HIROSHIMA: EIGHTY YEARS ON

Chris Danziger, tutor, Continuing Education Department, Oxford University, United Kingdom


Tuesday 27–Thursday 29 January  9.15 am  COURSE FEES R345; Staff and students R173

 

Eighty years ago, the world learned that the Japanese city of Hiroshima had been shattered by a weapon of unprecedented destructiveness. Eight days later the Japanese accepted the Allied terms of surrender. Was the news in fact as much of a surprise to the Japanese and the world as it seemed? All sides fighting in the Second World War, including the Japanese, had been racing to develop a nuclear-type bomb. Even so, it took a second bomb, dropped three days later on Nagasaki, to convince the Japanese to surrender. On the other hand, what was it that persuaded the Americans to bring the war to a close by taking risks with such incalculable effects on human life effects of which they were only vaguely aware? It is understandable only in the context of the literally suicidal determination of the Japanese not to yield an inch of conquered territory, and the four- year-old war which was still raging in the Pacific four months after the war in Europe ended.
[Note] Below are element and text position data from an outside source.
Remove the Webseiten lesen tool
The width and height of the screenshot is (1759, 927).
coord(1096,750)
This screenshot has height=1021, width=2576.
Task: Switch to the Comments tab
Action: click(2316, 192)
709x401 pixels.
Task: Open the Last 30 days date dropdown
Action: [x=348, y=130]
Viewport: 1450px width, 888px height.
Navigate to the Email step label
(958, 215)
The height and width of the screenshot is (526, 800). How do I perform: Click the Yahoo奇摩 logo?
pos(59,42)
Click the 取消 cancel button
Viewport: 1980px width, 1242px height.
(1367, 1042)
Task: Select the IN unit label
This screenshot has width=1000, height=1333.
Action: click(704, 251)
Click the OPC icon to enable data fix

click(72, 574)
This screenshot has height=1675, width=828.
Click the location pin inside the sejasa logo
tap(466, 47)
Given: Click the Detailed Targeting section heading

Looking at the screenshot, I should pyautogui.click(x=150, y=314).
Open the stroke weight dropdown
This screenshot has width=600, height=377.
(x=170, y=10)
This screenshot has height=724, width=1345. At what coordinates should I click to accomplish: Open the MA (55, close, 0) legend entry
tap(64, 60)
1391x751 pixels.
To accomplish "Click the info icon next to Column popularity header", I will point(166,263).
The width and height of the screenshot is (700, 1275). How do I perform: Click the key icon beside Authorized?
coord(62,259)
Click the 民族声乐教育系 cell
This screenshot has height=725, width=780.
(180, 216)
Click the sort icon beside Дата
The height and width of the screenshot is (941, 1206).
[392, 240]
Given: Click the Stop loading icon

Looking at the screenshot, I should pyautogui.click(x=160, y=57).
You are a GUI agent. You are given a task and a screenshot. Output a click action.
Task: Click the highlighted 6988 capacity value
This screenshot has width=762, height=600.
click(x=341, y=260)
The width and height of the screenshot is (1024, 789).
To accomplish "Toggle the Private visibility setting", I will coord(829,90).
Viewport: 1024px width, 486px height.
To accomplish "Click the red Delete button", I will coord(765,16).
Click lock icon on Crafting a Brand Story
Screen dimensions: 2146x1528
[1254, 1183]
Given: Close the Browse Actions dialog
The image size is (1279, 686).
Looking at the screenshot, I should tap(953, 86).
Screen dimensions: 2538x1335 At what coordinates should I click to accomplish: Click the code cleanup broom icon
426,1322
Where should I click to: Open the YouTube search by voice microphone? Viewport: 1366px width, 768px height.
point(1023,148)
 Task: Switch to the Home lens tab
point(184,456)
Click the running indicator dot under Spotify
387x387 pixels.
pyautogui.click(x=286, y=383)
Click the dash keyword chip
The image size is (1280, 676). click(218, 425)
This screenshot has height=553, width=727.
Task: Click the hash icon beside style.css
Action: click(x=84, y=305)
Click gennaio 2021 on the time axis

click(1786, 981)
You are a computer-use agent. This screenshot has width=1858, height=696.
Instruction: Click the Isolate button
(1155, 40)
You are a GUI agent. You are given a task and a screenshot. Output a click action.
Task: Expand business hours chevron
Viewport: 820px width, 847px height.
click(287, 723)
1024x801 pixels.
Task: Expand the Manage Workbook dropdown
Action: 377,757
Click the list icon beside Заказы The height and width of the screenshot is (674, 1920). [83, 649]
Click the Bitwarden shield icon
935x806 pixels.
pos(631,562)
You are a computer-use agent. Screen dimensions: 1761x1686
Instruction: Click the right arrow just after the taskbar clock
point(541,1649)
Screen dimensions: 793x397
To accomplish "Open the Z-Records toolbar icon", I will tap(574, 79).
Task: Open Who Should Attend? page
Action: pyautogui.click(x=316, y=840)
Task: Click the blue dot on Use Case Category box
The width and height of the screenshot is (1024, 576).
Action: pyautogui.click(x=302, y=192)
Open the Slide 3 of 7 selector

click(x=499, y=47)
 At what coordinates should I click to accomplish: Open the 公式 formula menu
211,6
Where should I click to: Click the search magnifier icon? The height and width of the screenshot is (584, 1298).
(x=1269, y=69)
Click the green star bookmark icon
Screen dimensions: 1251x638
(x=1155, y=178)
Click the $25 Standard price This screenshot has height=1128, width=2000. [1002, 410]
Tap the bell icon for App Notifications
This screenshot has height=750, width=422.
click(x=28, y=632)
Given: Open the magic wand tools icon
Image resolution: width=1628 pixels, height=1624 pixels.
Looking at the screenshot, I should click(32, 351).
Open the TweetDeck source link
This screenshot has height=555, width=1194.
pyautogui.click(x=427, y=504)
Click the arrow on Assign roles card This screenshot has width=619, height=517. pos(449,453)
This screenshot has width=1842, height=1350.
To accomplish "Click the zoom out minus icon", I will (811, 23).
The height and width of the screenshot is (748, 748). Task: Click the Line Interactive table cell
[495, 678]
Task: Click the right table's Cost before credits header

Weapons of such destructiveness have never been used again, but the world is still adjusting to the aftermath of the explosion.

Lecture titles

  1. The Empire of the Rising Sun
  2. Two Pacific superpowers at war
  3. The ultimate deterrent and its legacy

Recommended reading

Bird, K and Sherwin, M. 2005. Robert Oppenheimer: American Prometheus. New York: Alfred Knopf. Hoyt, E. 1986. Japan’s War: The Great Pacific Conflict. New York: McGraw-Hill.

Rhodes, R. 1986. The Making of the Atomic Bomb. New York: Simon and Schuster. Tolland, J. 1970. The Rising Sun. New York: Random House.